«Fragments d’Ana»: souvenirs morcelés

On entre dans la maison de quelqu’un pour la première fois un peu comme on entre dans sa vie. Dès les premières secondes, le regard s’active et observe les menus détails qui nous informent sur la personne. De ce partage de l’intime et des petits riens de la vie peuvent émerger des relations fécondes.
C’est ce qu’espère le Théâtre de l’intime, qui propose avec Fragments d’Ana un spectacle qui a aussi quelque chose d’une déclaration d’intention. Cherchant à créer des oeuvres immersives et in situ qui tirent leur intérêt de la rencontre entre le public et les artistes, la troupe nous plonge dans l’intimité d’une femme aux prises avec l’oubli.
Le rendez-vous a lieu dans le café-bar du MAI (Montréal, arts interculturels). Là arrive Bianca, ballon géant à la main, pour saluer chacun des spectateurs et les remercier d’être là pour la fête. La prémisse est simple : Ana a organisé une fête-surprise chez elle pour sa fille Alice, enceinte, afin de dévoiler le sexe de son bébé. Du point de rendez-vous, une petite marche est requise pour se rendre à l’appartement où se tient la fête.
Spectacle pour une vingtaine de spectateurs, Fragments d’Ana fonctionne grâce à la complicité public-comédiens (il serait difficile de parler de scène-salle dans le petit appartement) qui doit s’installer rapidement.
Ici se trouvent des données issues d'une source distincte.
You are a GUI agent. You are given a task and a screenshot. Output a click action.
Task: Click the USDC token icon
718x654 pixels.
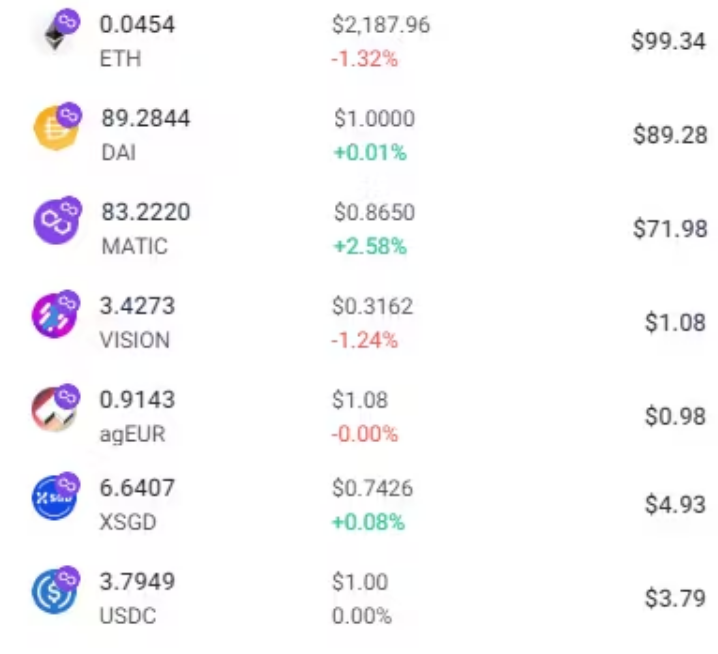tap(54, 592)
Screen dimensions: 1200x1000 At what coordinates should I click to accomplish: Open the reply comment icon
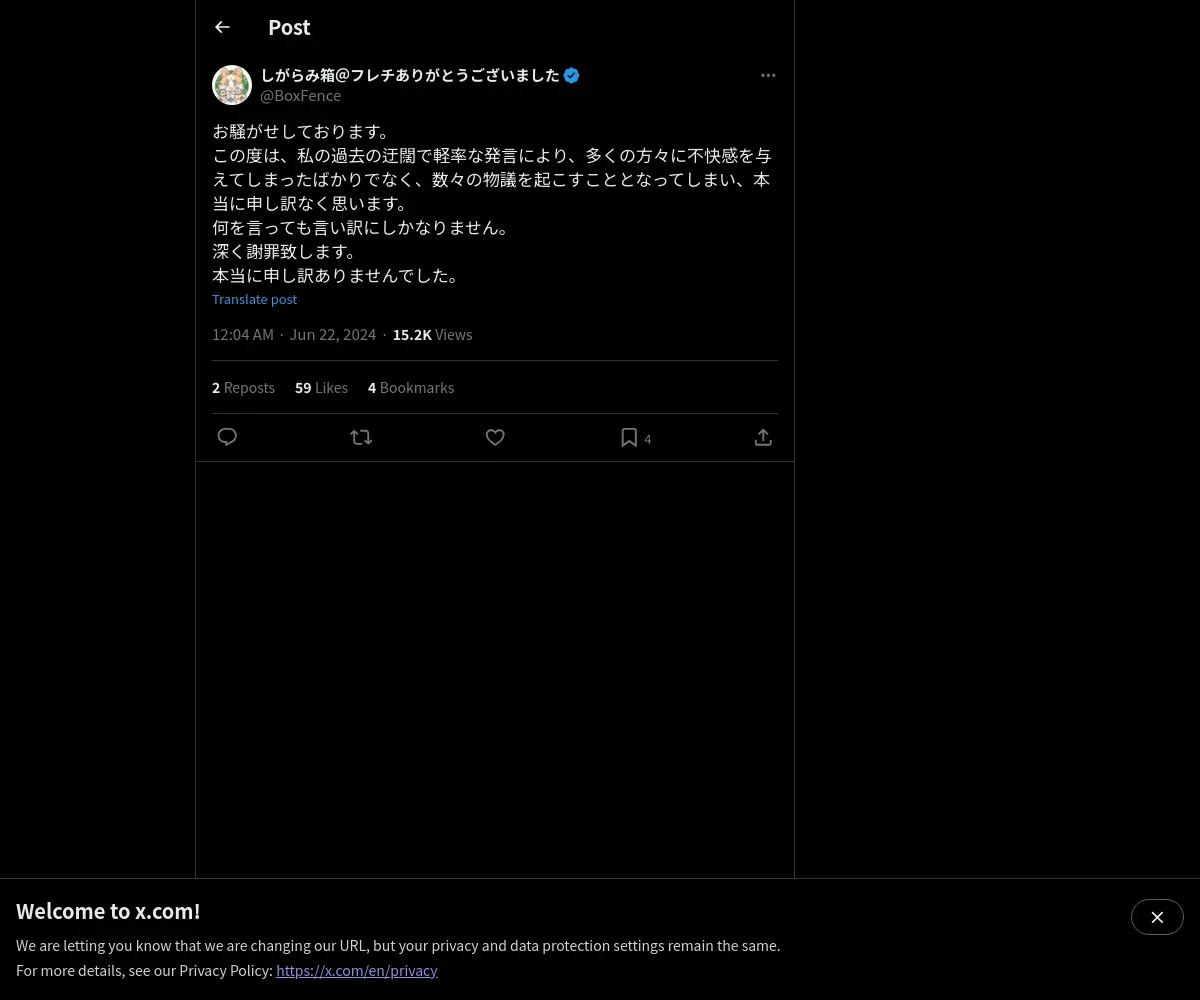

Si la trame de base permet à Bianca et Ana de dialoguer entre elles pour faire progresser le récit, le spectacle est surtout composé des interactions que les deux femmes entretiennent avec les invités que jouent les spectateurs.
Rapidement, le public est amené à aider Ana : qui gonfle des ballons, qui ramasse des bas, qui aide à trouver un gâteau en catastrophe, qui s’occupe de l’ambiance musicale… Ana est drôle, avenante, mais également fragile, prise dans un combat perdu d’avance contre l’oubli. Çà et là, on réagit aux questions de cette femme très curieuse, d’une candeur presque déstabilisante. En échange, elle se livre sans trop de retenue, racontant ses espoirs, ses inquiétudes et ses souvenirs (qu’elle communique en guise de cadeau dans une finale particulièrement touchante). Plus la pièce avance, plus on partage le trouble de Bianca devant les errances de sa tante, probables signes avant-coureurs de la maladie d’Alzheimer qu’elle essaie de contrôler, au gré des moments.
L’immersion in situ suppose une part de laisser-aller quant à la possibilité de tout voir ou de tout bien entendre. Les comédiennes jouent parfois loin du salon où s’entasse le public, certains dialogues sont dits très bas (notamment les moments qui impliquent Alice, qui se fait attendre), très rapidement ou en portugais : ce qui prime est moins l’accès complet à une trame complexe que la recréation (crédible) de moments de vie et le portrait attachant et mélancolique d’Ana.
Si la connexion avec le public n’est pas toujours fluide (un soir de première, ça peut se comprendre), si les interactions paraissent parfois forcées (il y a toujours un danger que ça ne lève pas, malgré les efforts considérables des comédiennes Ligia Borges, Marilda Carvalho et Patricia Rivas), on peut facilement deviner que les rencontres espérées par la troupe seront fructueuses avec un public engagé. C’est bien ce qu’Ana mérite.